Bell claims his device achieved brief forward displacement in time, during which he observed a car's headlight photons as discrete speckled points rather than a continuous beam. A deeper activation produced total blackness outside the porthole, which he interprets as confirmation that no physical future exists until consciousness creates it. He connects his work to the Philadelphia Experiment, describing his involvement at the University of Michigan's Randolph Laboratory in the 1950s where researchers used billion-electron-volt power supplies to vaporize coil arrangements in sealed rooms.

The conversation ranges from human aura fields and endocrine gland consciousness to Element 115 propulsion, Pleiadian contact, and the Great Pyramid's true age. Art oscillates between fascination and skepticism, ultimately unable to fully categorize his guest. Bell emerges as equal parts rocket scientist and mystic, a compelling figure operating at the far edge of experimental physics.

Key Moments

  1. The 20-foot octahedron in the Laguna Beach yard: Fred Bell describes the first time machine he says he built - an octahedral structure roughly 20 feet tall in his backyard in Laguna Beach, with a large acceleration tube down the center. He invokes his Saturn rocket-building credentials when Art questions building 'something in the backyard,' and notes the device caused trees nearby to grow in circles and triggered a fight with the city.

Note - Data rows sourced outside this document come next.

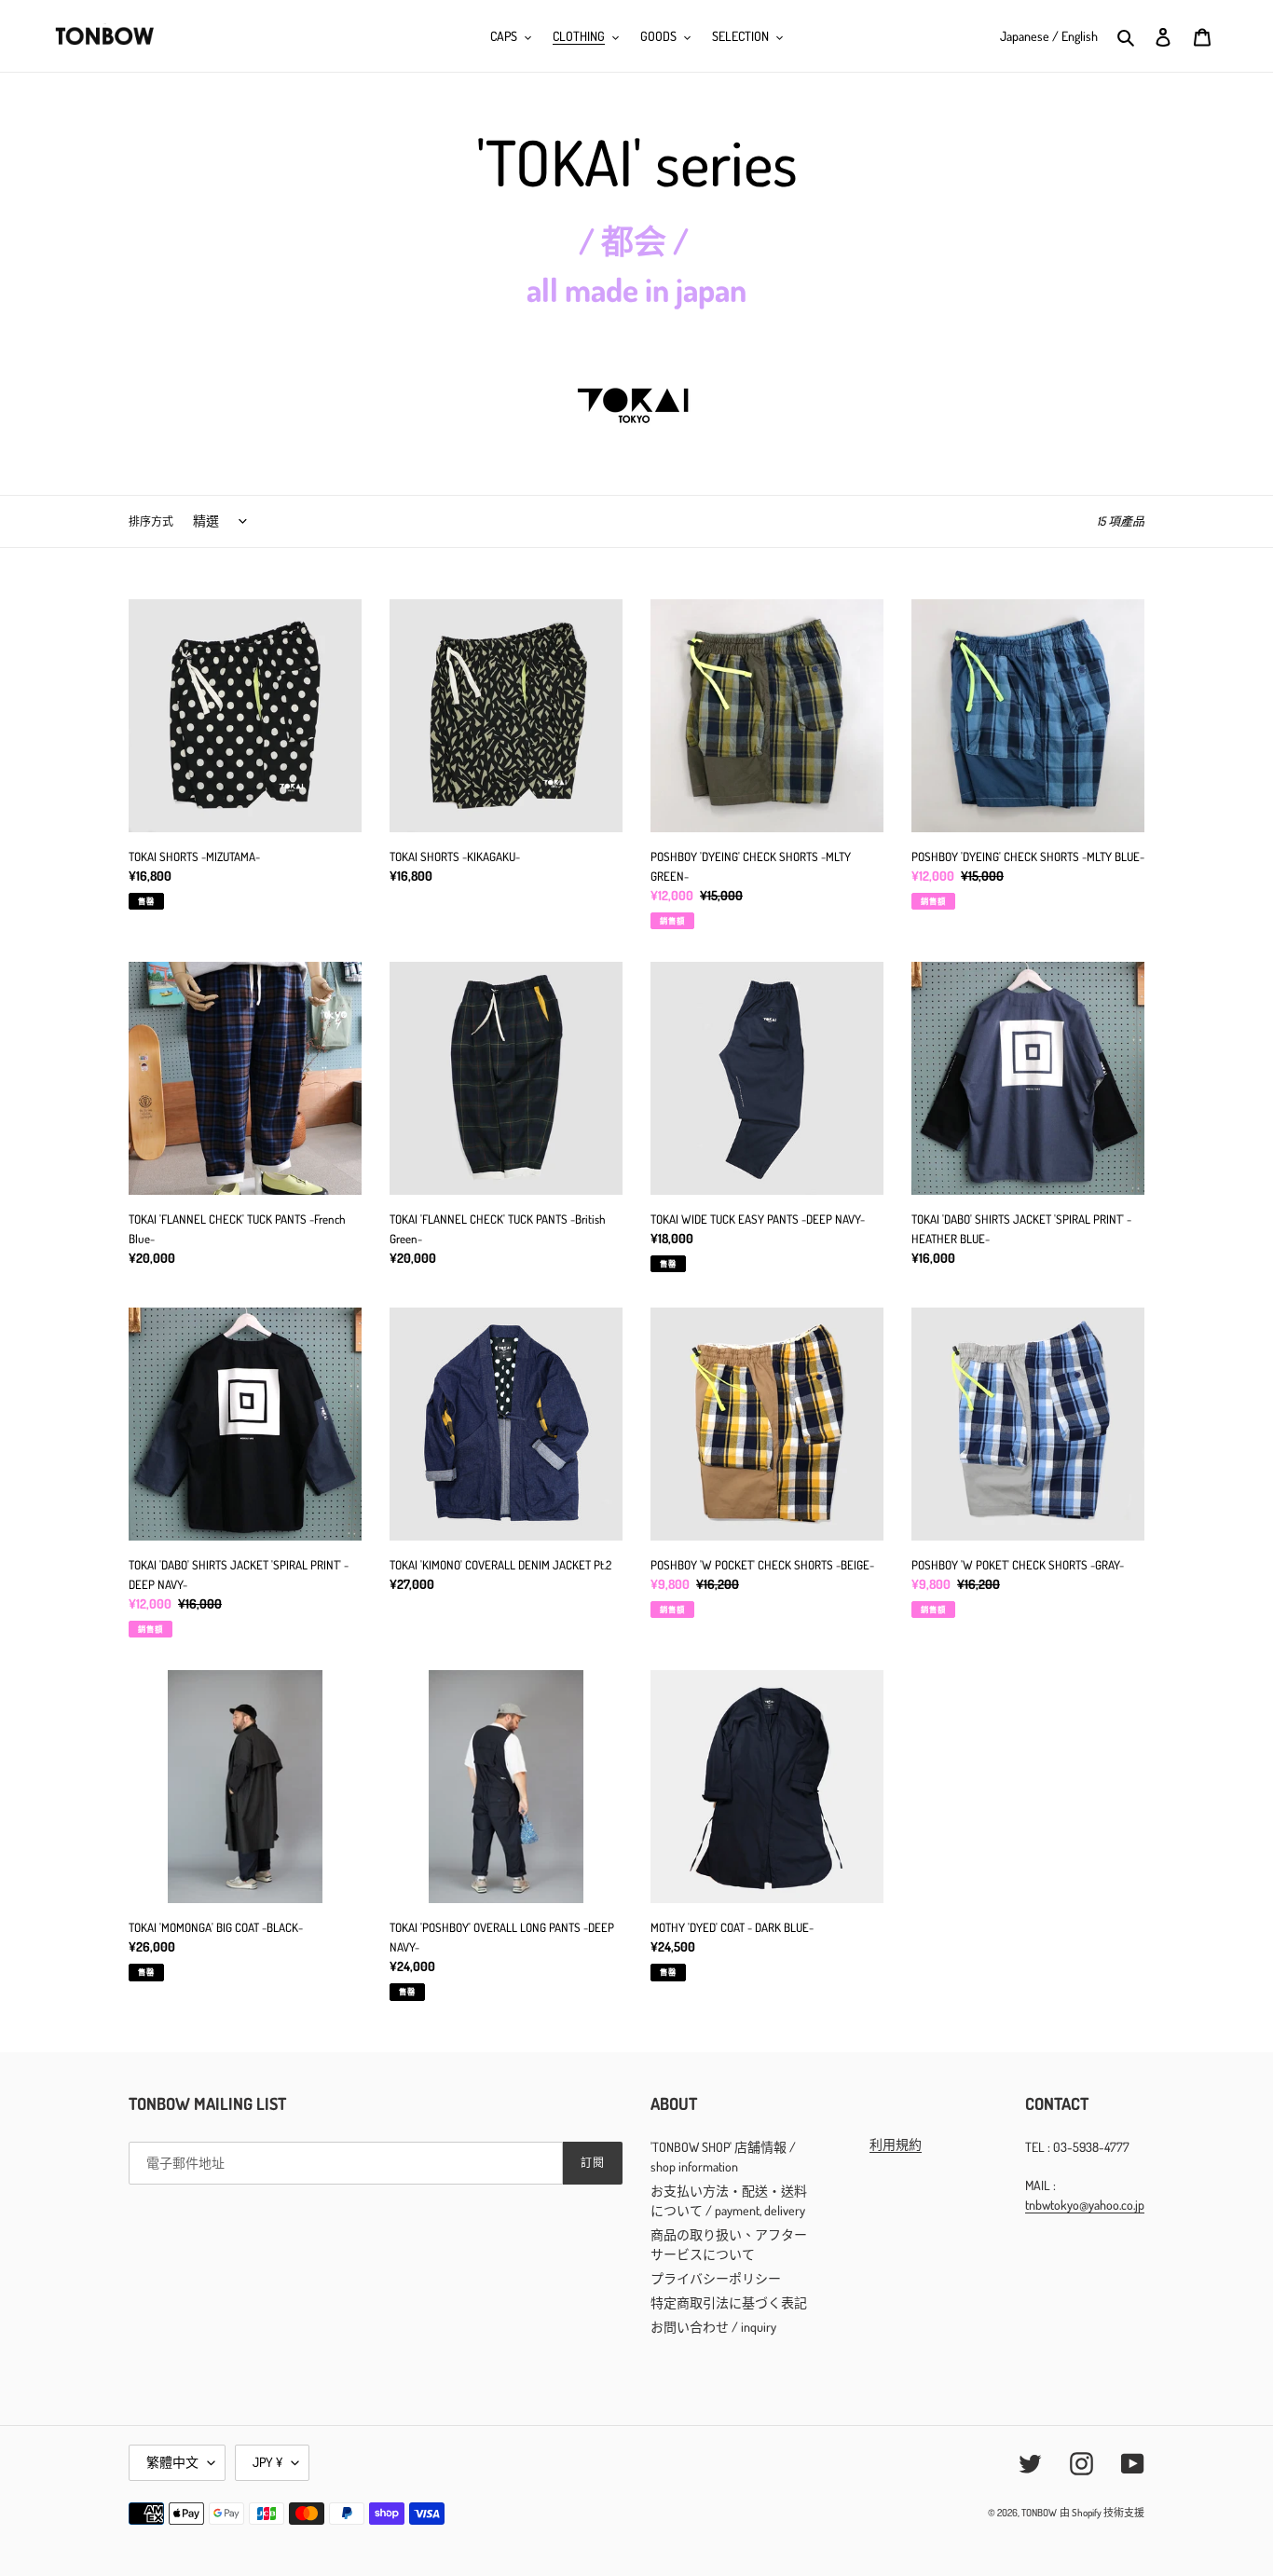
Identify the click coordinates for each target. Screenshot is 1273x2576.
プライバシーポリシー (715, 2278)
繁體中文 (172, 2462)
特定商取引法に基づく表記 (728, 2302)
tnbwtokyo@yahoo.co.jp (1084, 2205)
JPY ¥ (267, 2462)
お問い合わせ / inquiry (713, 2327)
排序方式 (151, 521)
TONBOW (1039, 2512)
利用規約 (895, 2144)
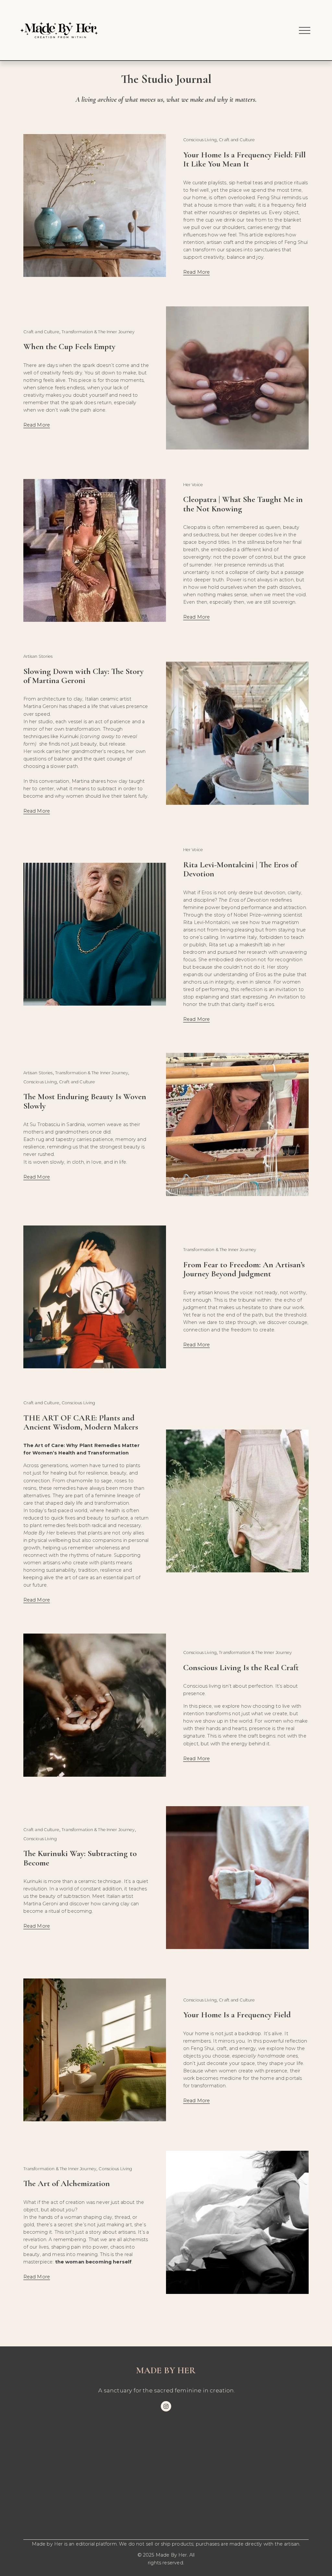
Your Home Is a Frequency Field (237, 2015)
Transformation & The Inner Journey (98, 331)
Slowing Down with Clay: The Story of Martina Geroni (83, 675)
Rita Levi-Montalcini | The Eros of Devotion (240, 869)
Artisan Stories (38, 656)
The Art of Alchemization (66, 2183)
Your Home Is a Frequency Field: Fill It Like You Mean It (244, 159)
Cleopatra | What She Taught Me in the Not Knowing (243, 503)
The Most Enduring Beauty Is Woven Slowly (84, 1101)
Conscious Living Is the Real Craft (241, 1667)
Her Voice (193, 484)
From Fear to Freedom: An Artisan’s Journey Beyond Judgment (244, 1269)
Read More (196, 272)
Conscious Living (200, 139)
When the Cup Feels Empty (69, 346)
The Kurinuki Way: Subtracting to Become (80, 1857)
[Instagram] (166, 2406)
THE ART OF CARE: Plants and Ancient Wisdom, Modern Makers (80, 1422)
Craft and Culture (237, 139)
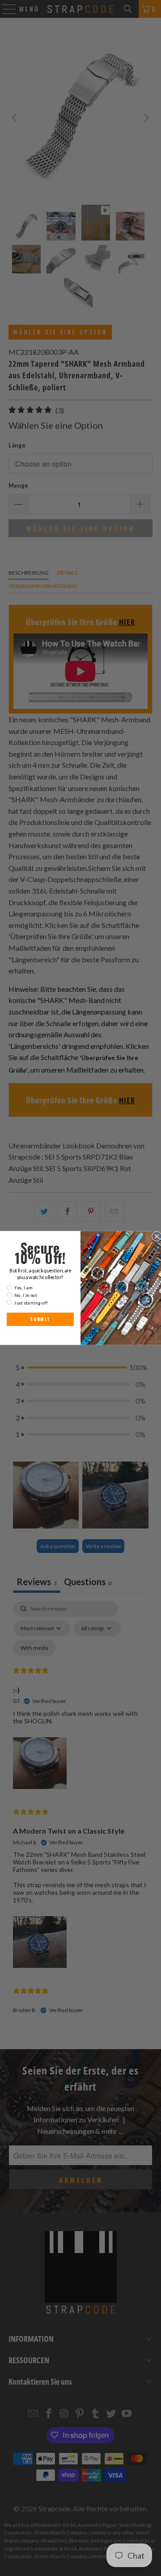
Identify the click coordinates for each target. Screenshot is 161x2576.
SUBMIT (40, 1319)
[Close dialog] (157, 1236)
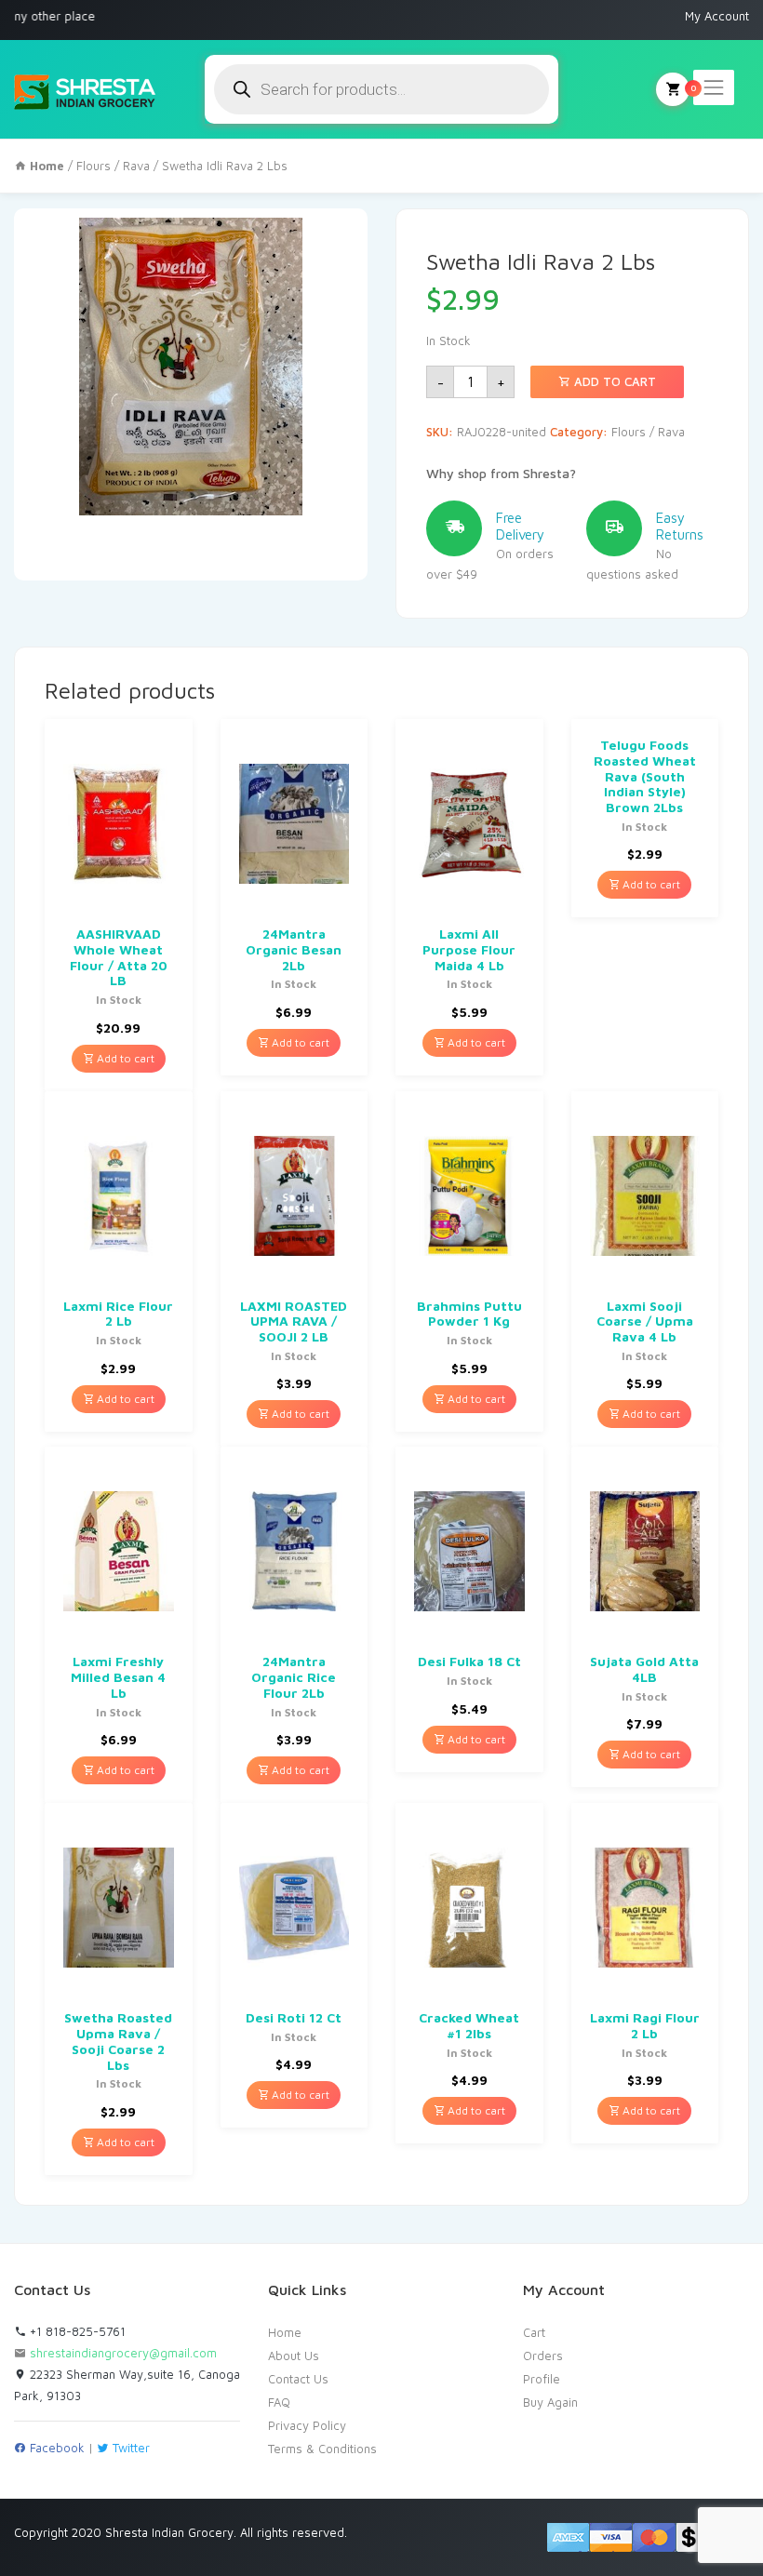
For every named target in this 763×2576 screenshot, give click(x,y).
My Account (717, 15)
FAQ (279, 2402)
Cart (534, 2332)
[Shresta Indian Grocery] (86, 89)
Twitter (129, 2447)
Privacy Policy (307, 2425)
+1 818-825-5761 (76, 2331)
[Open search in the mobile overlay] (381, 89)
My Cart (672, 89)
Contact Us (298, 2378)
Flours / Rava (113, 165)
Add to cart (613, 381)
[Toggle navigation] (713, 87)
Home (284, 2332)
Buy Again (550, 2402)
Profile (541, 2378)
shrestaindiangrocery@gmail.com (123, 2352)
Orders (543, 2355)
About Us (293, 2355)
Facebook (55, 2447)
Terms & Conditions (322, 2448)
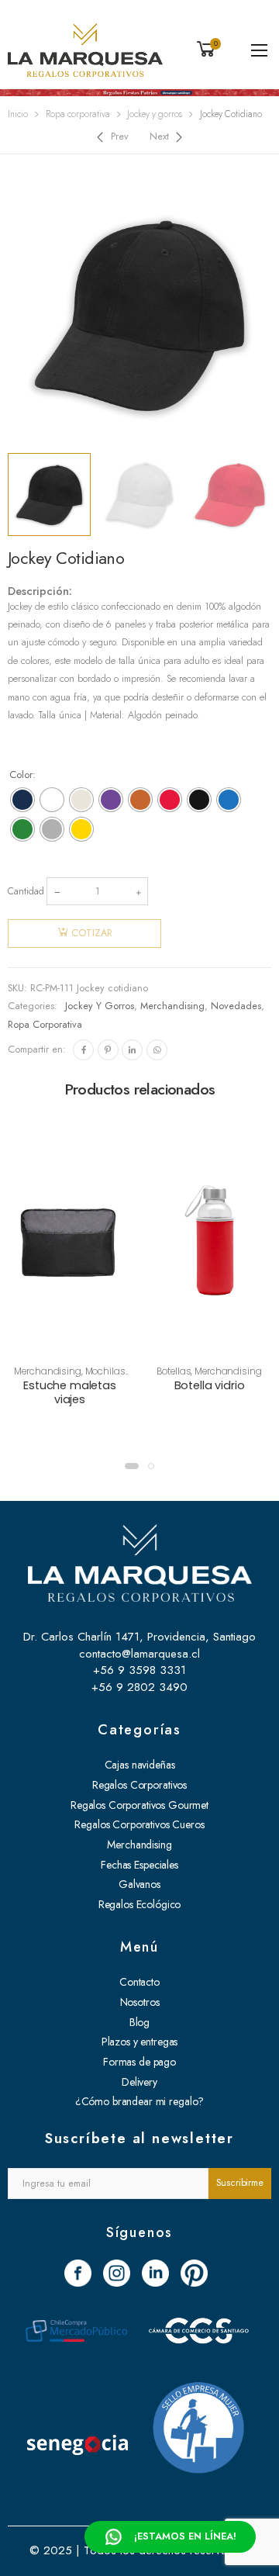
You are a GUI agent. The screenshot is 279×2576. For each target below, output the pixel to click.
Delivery (139, 2082)
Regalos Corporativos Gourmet (139, 1805)
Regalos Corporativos (139, 1785)
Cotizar (91, 933)
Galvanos (139, 1884)
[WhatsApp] (156, 1049)
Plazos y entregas (140, 2041)
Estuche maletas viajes (69, 1392)
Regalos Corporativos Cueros (139, 1824)
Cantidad (26, 891)
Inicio (18, 114)
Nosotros (140, 2002)
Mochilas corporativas (83, 1376)
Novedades (236, 1006)
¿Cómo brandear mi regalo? (140, 2101)
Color (21, 775)
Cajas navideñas (140, 1764)
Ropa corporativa (78, 114)
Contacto (139, 1982)
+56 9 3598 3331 (139, 1670)
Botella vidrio (209, 1385)
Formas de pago (139, 2061)
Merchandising (172, 1006)
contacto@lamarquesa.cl (139, 1653)
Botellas (174, 1371)
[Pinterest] (108, 1049)
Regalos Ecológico (139, 1904)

  2. Two pyramids, 12 feet at the base, a million volts: Bell takes Art through the build: an octahedron made of two pyramids - one right-side-up, one inverted - each 12 feet at the base, with a 2-foot-diameter tunnel running point-to-point down the middle. A Wimshurst-style electrostatic generator mounted around the outside spins one disc clockwise and another counter-clockwise to create roughly one million volts of opposing charge.

  3. Caduceus coil, laser column, pinching through time: Bell describes what's inside the central tube: a 'caduceus coil' wound so each turn cancels the next, collapsing the magnetic field to a void - the same effect, he claims, behind the Bermuda Triangle and the USS Eldridge in the Philadelphia experiment. A high-powered laser fires up the column. Outside, the Wimshurst capacitors fire in proximity-switched sequence to mock up a Möbius / Biefeld-Brown field around the vehicle, then the whole thing collapses to zero output and 'pinches through time.'

  4. First test: a car stopped on the hill outside: Asked how he knew the device had done anything, Bell describes the first time they collapsed the field at night. Through a porthole in the capacitor-studded door, he could see out. A car was on the road going up the hill - and the car wasn't moving. The car had stopped.